In his 1996 novel, ‘The Woman Who Walked Into Doors’, Roddy Doyle created one of his most engaging characters: Dubliner Paula Spencer, alcoholic but resilient wife of abusive husband Charlo. In ‘Paula Spencer’ we meet her again. It’s been several years since Paula threw Charlo out and four months, five days since she had her last drink.
Time has marched on while Paula was deep in her cups. Her struggles to come to terms with not only the lives of her four grown-up children – Nicola, John Paul, Leanne and Jack – but her place in an Ireland far removed from the memories and aspirations of her youth form the crux of the novel. The expensive gifts she receives from her married daughter Nicola make her alternately proud of her achievements and angry that she rubs her nose in it. She feels hot with guilt when she thinks about the sort of childhood her teenager, Jack, experienced thanks to her alcoholism. Meanwhile, her sister is planning to buy a second property in Bulgaria, while the only job she, Paula, has is as an office cleaner.
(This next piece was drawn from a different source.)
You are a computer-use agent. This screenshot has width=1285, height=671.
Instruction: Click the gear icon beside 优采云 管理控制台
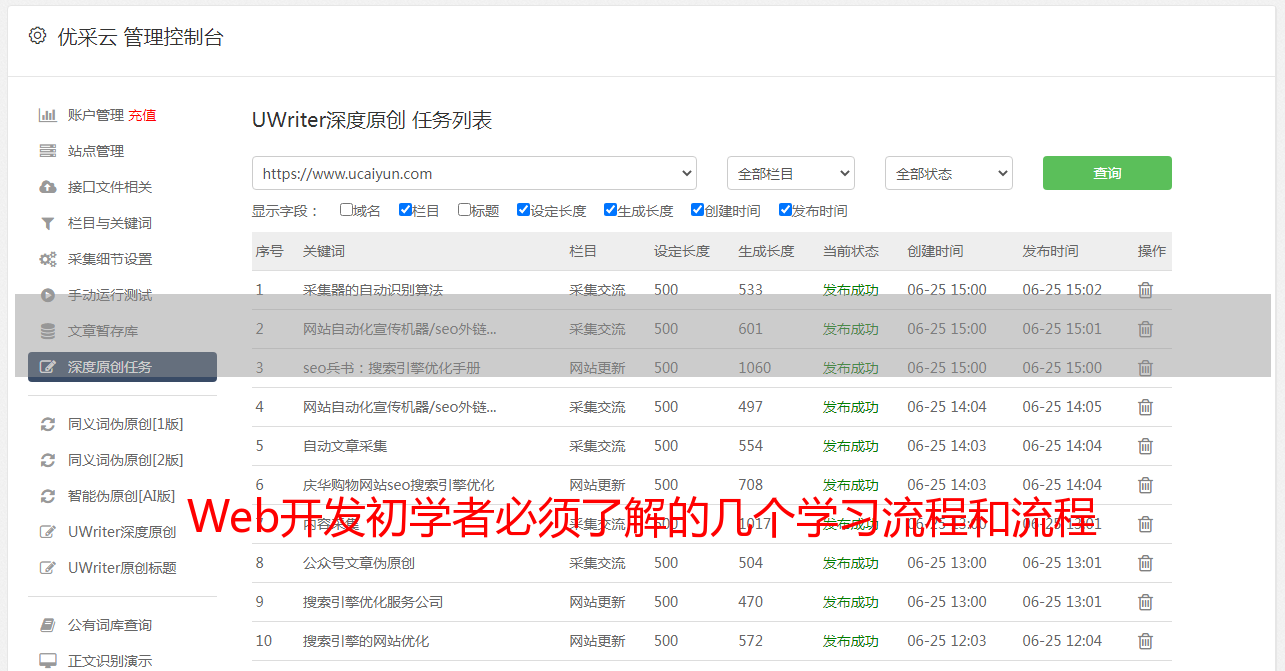[x=37, y=36]
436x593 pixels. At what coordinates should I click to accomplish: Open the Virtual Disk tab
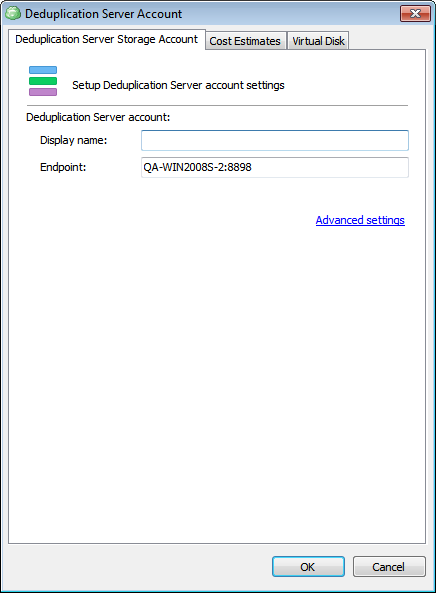coord(318,41)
Despite all she’s been through, Paula still knows how to have a laugh. She’s acerbic without being bitter and it’s this, combined with her drive to survive, that makes her so loveable. Flipping back and forth between her recollections and the present, Doyle takes us to the heart of the ongoing struggle that defines the world of the recovering alcoholic. We hold our breath, willing Paula not to fall off the wagon.
Carefully unsentimental yet resoundingly uplifting, ‘Paula Spencer’ is a minutely observed masterpiece not to be missed.